In a study of crimes committed by people with serious mental disorders, only 7.5 percent were directly related to symptoms of mental illness, according to new research published by the American Psychological Association.
Researchers analyzed 429 crimes committed by 143 offenders with three major types of mental illness and found that 3 percent of their crimes were directly related to symptoms of major depression, 4 percent to symptoms of schizophrenia disorders and 10 percent to symptoms of bipolar disorder.
“When we hear about crimes committed by people with mental illness, they tend to be big headline-making crimes so they get stuck in people’s heads,” said lead researcher Jillian Peterson, PhD. “The vast majority of people with mental illness are not violent, not criminal and not dangerous.”

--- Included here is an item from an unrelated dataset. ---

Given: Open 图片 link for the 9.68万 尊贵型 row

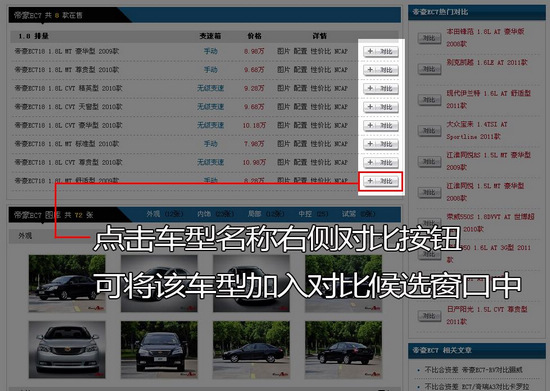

The study was conducted with former defendants of a mental health court in Minneapolis. The participants completed a two-hour interview about their criminal history and mental health symptoms, covering an average of 15 years. The study, published online in the APA journal Law and Human Behavior, may be the first to analyze the connection between crime and mental illness symptoms for offenders over an extended period of their lives, said Peterson, a psychology professor at Normandale Community College in Bloomington, Minn.

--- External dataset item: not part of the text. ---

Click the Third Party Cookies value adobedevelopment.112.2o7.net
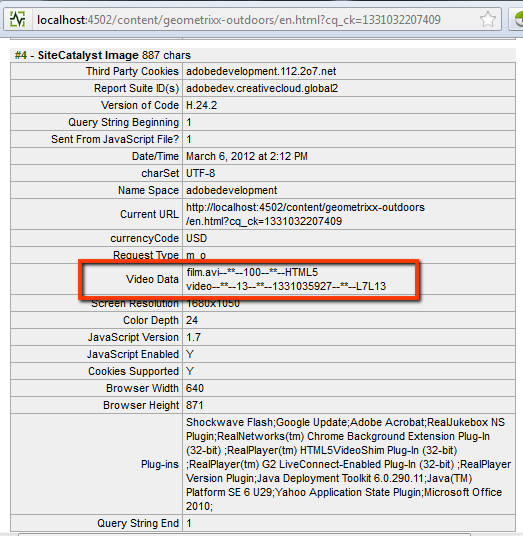pyautogui.click(x=261, y=71)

The study didn’t find any predictable patterns linking criminal conduct and mental illness symptoms over time. Two-thirds of the offenders who had committed crimes directly related to their mental illness symptoms also had committed unrelated crimes for other reasons, such as poverty, unemployment, homelessness and substance abuse, according to the research. “Is there a small group of people with mental illness committing crimes again and again because of their symptoms? We didn’t find that in this study,” Peterson said.
In the United States, more than 1.2 million people with mental illness are incarcerated in jails or prisons, according to the federal Bureau of Justice Statistics. People with mental illnesses also are on probation or parole at two to four times the rate for the general population.